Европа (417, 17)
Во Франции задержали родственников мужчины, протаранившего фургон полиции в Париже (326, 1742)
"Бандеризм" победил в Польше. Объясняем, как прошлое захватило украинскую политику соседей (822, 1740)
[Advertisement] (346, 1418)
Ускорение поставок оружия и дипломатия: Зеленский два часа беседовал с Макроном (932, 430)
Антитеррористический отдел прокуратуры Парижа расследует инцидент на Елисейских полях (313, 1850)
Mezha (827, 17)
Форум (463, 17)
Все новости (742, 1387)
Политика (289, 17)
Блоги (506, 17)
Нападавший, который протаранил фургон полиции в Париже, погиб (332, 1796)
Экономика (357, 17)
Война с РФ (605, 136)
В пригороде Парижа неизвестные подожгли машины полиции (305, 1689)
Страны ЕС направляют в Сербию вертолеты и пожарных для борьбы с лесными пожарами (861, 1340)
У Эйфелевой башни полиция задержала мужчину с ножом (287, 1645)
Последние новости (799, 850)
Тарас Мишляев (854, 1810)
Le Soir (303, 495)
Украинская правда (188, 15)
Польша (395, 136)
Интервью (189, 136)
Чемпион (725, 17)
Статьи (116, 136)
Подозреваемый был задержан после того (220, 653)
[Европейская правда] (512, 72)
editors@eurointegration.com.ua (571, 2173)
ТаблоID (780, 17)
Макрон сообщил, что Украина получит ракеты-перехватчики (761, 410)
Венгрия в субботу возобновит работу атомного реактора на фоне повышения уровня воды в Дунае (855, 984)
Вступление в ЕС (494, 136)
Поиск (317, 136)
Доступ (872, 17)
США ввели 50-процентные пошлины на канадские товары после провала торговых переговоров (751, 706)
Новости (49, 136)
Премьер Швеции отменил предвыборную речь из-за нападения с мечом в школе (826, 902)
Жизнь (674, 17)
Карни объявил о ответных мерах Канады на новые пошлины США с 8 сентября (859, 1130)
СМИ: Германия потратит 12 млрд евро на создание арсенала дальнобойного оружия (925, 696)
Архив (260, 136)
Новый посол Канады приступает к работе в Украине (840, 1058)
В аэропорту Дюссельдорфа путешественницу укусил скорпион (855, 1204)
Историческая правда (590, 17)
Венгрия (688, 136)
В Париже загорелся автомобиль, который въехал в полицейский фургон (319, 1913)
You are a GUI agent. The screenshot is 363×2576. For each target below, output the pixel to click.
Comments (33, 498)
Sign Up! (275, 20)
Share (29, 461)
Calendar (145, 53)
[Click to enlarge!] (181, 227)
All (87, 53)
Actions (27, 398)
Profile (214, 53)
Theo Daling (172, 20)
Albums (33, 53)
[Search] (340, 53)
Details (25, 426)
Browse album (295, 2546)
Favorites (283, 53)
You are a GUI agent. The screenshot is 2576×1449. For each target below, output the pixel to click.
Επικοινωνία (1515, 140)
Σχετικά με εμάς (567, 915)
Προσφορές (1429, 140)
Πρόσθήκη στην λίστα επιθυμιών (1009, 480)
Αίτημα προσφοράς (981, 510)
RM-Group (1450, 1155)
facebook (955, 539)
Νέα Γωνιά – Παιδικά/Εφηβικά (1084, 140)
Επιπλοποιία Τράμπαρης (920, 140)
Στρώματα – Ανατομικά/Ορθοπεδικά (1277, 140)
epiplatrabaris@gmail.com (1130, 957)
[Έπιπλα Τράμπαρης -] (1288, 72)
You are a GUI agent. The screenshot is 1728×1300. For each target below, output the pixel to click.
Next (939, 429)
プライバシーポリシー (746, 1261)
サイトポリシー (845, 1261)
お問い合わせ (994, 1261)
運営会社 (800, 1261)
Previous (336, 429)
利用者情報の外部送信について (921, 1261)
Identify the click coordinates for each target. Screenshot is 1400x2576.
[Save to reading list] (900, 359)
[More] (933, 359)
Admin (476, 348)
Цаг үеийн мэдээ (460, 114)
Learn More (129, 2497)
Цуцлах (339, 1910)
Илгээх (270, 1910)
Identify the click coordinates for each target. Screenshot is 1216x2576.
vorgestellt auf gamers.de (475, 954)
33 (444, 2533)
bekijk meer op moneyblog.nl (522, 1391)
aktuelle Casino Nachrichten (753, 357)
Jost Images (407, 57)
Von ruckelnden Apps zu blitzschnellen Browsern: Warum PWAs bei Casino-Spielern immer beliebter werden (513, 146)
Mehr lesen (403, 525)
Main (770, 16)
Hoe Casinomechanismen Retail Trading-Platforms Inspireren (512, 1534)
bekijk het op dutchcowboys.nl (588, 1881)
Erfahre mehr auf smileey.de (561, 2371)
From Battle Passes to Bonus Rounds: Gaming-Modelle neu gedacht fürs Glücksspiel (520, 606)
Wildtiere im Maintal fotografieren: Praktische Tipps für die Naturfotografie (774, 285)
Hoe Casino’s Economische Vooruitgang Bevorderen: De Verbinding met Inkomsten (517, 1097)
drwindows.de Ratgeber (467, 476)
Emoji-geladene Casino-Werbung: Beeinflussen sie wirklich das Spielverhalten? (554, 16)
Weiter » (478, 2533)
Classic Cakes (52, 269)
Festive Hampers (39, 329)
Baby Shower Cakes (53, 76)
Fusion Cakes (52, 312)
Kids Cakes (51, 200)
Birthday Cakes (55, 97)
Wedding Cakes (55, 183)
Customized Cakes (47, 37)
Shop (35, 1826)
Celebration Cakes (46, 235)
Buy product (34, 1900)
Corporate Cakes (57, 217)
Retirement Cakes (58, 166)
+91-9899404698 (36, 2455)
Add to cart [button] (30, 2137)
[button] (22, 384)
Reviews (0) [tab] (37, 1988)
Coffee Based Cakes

- - - -

ACTIVITY: Each record should be given again exactly as it reads.

REPLY:
Европа (417, 17)
Во Франции задержали родственников мужчины, протаранившего фургон полиции в Париже (326, 1742)
"Бандеризм" победил в Польше. Объясняем, как прошлое захватило украинскую политику соседей (822, 1740)
[Advertisement] (346, 1418)
Ускорение поставок оружия и дипломатия: Зеленский два часа беседовал с Макроном (932, 430)
Антитеррористический отдел прокуратуры Парижа расследует инцидент на Елисейских полях (313, 1850)
Mezha (827, 17)
Форум (463, 17)
Все новости (742, 1387)
Политика (289, 17)
Блоги (506, 17)
Нападавший, который протаранил фургон полиции в Париже, погиб (332, 1796)
Экономика (357, 17)
Война с РФ (605, 136)
В пригороде Парижа неизвестные подожгли машины полиции (305, 1689)
Страны ЕС направляют в Сербию вертолеты и пожарных для борьбы с лесными пожарами (861, 1340)
У Эйфелевой башни полиция задержала мужчину с ножом (287, 1645)
Последние новости (799, 850)
Тарас Мишляев (854, 1810)
Le Soir (303, 495)
Украинская правда (188, 15)
Польша (395, 136)
Интервью (189, 136)
Чемпион (725, 17)
Статьи (116, 136)
Подозреваемый был задержан после того (220, 653)
[Европейская правда] (512, 72)
editors@eurointegration.com.ua (571, 2173)
ТаблоID (780, 17)
Макрон сообщил, что Украина получит ракеты-перехватчики (761, 410)
Венгрия в субботу возобновит работу атомного реактора на фоне повышения уровня воды в Дунае (855, 984)
Вступление в ЕС (494, 136)
Поиск (317, 136)
Доступ (872, 17)
США ввели 50-процентные пошлины на канадские товары после провала торговых переговоров (751, 706)
Новости (49, 136)
Премьер Швеции отменил предвыборную речь из-за нападения с мечом в школе (826, 902)
Жизнь (674, 17)
Карни объявил о ответных мерах Канады на новые пошлины США с 8 сентября (859, 1130)
СМИ: Германия потратит 12 млрд евро на создание арсенала дальнобойного оружия (925, 696)
Архив (260, 136)
Новый посол Канады приступает к работе в Украине (840, 1058)
В аэропорту Дюссельдорфа путешественницу укусил скорпион (855, 1204)
Историческая правда (590, 17)
Венгрия (688, 136)
В Париже загорелся автомобиль, который въехал в полицейский фургон (319, 1913)
You are a GUI agent. The screenshot is 363×2576. For each target below, output the pixel to click.
Comments (33, 498)
Sign Up! (275, 20)
Share (29, 461)
Calendar (145, 53)
[Click to enlarge!] (181, 227)
All (87, 53)
Actions (27, 398)
Profile (214, 53)
Theo Daling (172, 20)
Albums (33, 53)
[Search] (340, 53)
Details (25, 426)
Browse album (295, 2546)
Favorites (283, 53)
You are a GUI agent. The screenshot is 2576×1449. For each target below, output the pixel to click.
Επικοινωνία (1515, 140)
Σχετικά με εμάς (567, 915)
Προσφορές (1429, 140)
Πρόσθήκη στην λίστα επιθυμιών (1009, 480)
Αίτημα προσφοράς (981, 510)
RM-Group (1450, 1155)
facebook (955, 539)
Νέα Γωνιά – Παιδικά/Εφηβικά (1084, 140)
Επιπλοποιία Τράμπαρης (920, 140)
Στρώματα – Ανατομικά/Ορθοπεδικά (1277, 140)
epiplatrabaris@gmail.com (1130, 957)
[Έπιπλα Τράμπαρης -] (1288, 72)
You are a GUI agent. The screenshot is 1728×1300. For each target below, output the pixel to click.
Next (939, 429)
プライバシーポリシー (746, 1261)
サイトポリシー (845, 1261)
お問い合わせ (994, 1261)
運営会社 (800, 1261)
Previous (336, 429)
利用者情報の外部送信について (921, 1261)
Identify the click coordinates for each target. Screenshot is 1400x2576.
[Save to reading list] (900, 359)
[More] (933, 359)
Admin (476, 348)
Цаг үеийн мэдээ (460, 114)
Learn More (129, 2497)
Цуцлах (339, 1910)
Илгээх (270, 1910)
Identify the click coordinates for each target. Screenshot is 1216x2576.
vorgestellt auf gamers.de (475, 954)
33 (444, 2533)
bekijk meer op moneyblog.nl (522, 1391)
aktuelle Casino Nachrichten (753, 357)
Jost Images (407, 57)
Von ruckelnden Apps zu blitzschnellen Browsern: Warum PWAs bei Casino-Spielern immer beliebter werden (513, 146)
Mehr lesen (403, 525)
Main (770, 16)
Hoe Casinomechanismen Retail Trading-Platforms Inspireren (512, 1534)
bekijk het op dutchcowboys.nl (588, 1881)
Erfahre mehr auf smileey.de (561, 2371)
From Battle Passes to Bonus Rounds: Gaming-Modelle neu gedacht fürs Glücksspiel (520, 606)
Wildtiere im Maintal fotografieren: Praktische Tipps für die Naturfotografie (774, 285)
Hoe Casino’s Economische Vooruitgang Bevorderen: De Verbinding met Inkomsten (517, 1097)
drwindows.de Ratgeber (467, 476)
Emoji-geladene Casino-Werbung: Beeinflussen sie wirklich das Spielverhalten? (554, 16)
Weiter » (478, 2533)
Classic Cakes (52, 269)
Festive Hampers (39, 329)
Baby Shower Cakes (53, 76)
Fusion Cakes (52, 312)
Kids Cakes (51, 200)
Birthday Cakes (55, 97)
Wedding Cakes (55, 183)
Customized Cakes (47, 37)
Shop (35, 1826)
Celebration Cakes (46, 235)
Buy product (34, 1900)
Corporate Cakes (57, 217)
Retirement Cakes (58, 166)
+91-9899404698 (36, 2455)
Add to cart [button] (30, 2137)
[button] (22, 384)
Reviews (0) [tab] (37, 1988)
Coffee Based Cakes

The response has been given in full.